*WRITTEN PROBLEM*
Can you write out, unchanged, the stretch of the items below that opens with the line containing "This screenshot has width=119, height=122." and closes with the line containing "coord(23,78)"?

*WORKING DATA*
-------
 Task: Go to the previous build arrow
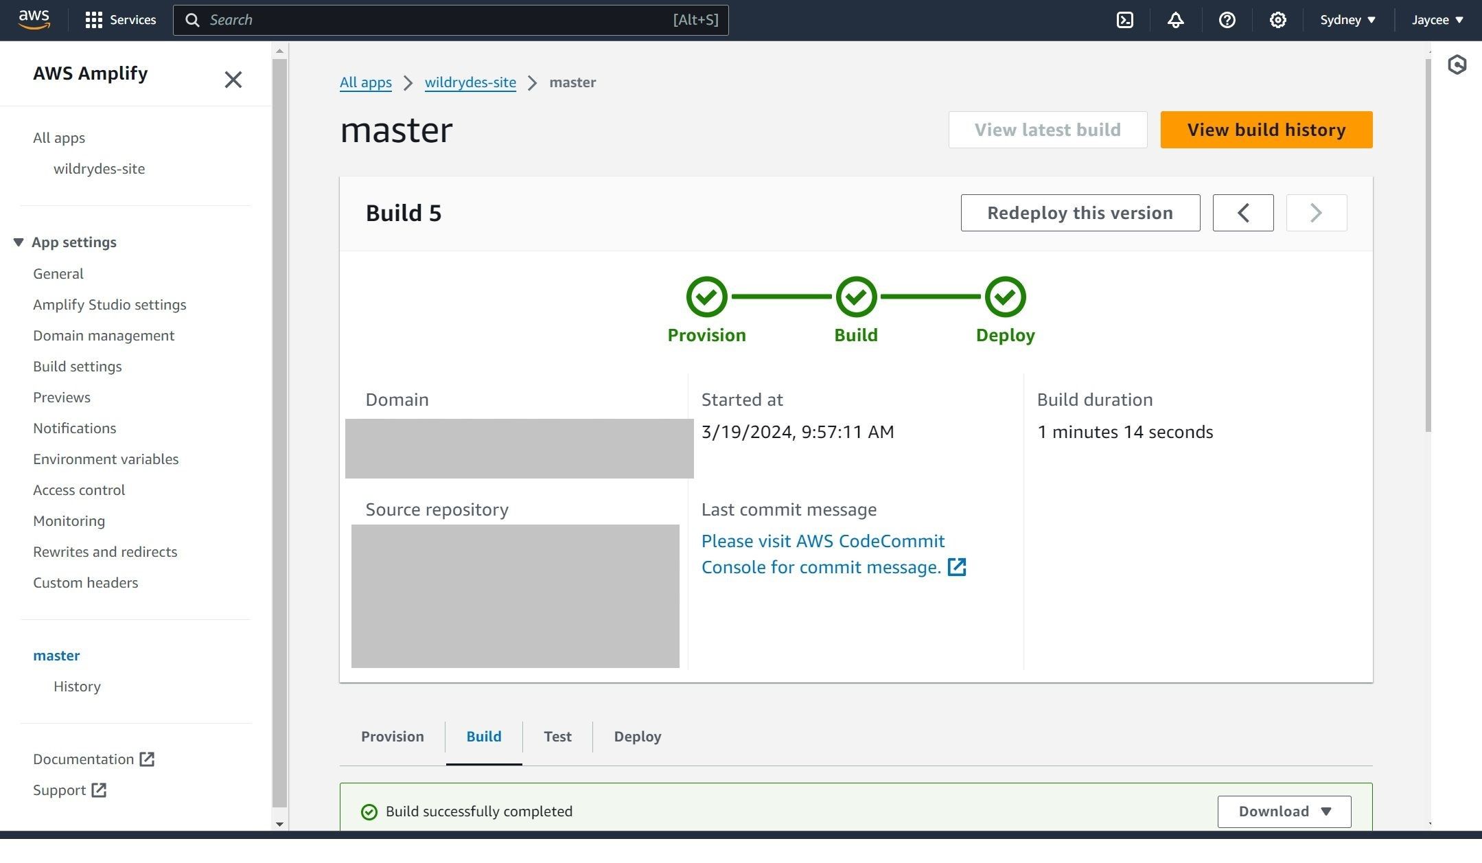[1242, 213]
-------
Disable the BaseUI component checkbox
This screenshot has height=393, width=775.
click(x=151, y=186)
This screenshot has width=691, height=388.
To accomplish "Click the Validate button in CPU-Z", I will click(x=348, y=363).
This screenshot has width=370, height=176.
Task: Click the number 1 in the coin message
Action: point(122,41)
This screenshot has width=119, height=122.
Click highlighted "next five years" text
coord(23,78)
-------
*TASK RESPONSE*
This screenshot has width=119, height=122.
Click highlighted "next five years" text
coord(23,78)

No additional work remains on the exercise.